For the experimental example, 60 cars are classified correctly, 0 car is classified as other objects, which is FN, and the recall rate is 100%. 0 non-car is classified as a car, which is FP, and the precision is 100%, 60 bikers are classified correctly, 0 biker is classified as other objects, which is FN, and the recall rate is 100%. 4 non-bikers are classified as bikers, which are FP, and the precision is 93.3%. 56 pedestrians are classified correctly, 4 pedestrians are classified as bikers, which are FN, and the recall rate is 93.3%. 1 non-pedestrian is classified as a pedestrian, which is FP, and the precision is 98.2%. 59 trees are classified correctly, 1 tree is classified as a pedestrian, which is FN, and the recall rate is 98.3%. 0 non-tree is classified as a tree, and the precision is 100%. Therefore, the total accuracy of the confusion matrix of the enhanced VoxNet 3D model of the experimental example is 97.9%, which is higher than the 93.3% of the comparison example.

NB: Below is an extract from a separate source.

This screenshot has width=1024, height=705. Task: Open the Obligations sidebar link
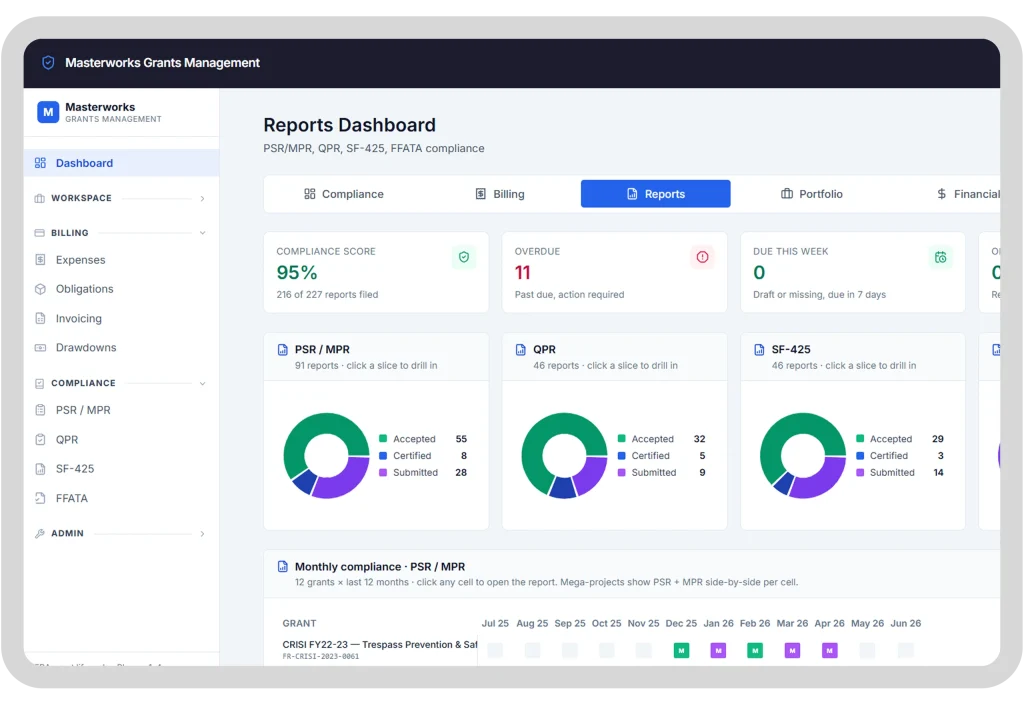84,289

Table 1 shows performance indicators of the comparison example and the experimental example. As shown in Table 1, the experimental example not only has high accuracy, but the loss of 0.10 is also lower than the loss of 0.19 of the comparison example.

TABLE 1 training time (min:sec) accuracy (%) loss comparison 2:17 93.3 0.19 example experimental 3:42 97.9 0.10 example

It is known from the above embodiments and the experimental example, with the architecture and layers of the enhanced VoxNet 3D model, and the modification of hyperparameter, the accuracy of analyzing complex data and low data volumes is increased. Moreover, in addition to enhance the learning capability of the neural network, the risk of generating vanishing gradient problem is decreased. Moreover, a number of neurons required is lowered, and the generalization ability is improved to process complex datasets.

Although the present disclosure has been described in considerable detail with reference to certain embodiments thereof, other embodiments are possible. Therefore, the spirit and scope of the appended claims should not be limited to the description of the embodiments contained herein.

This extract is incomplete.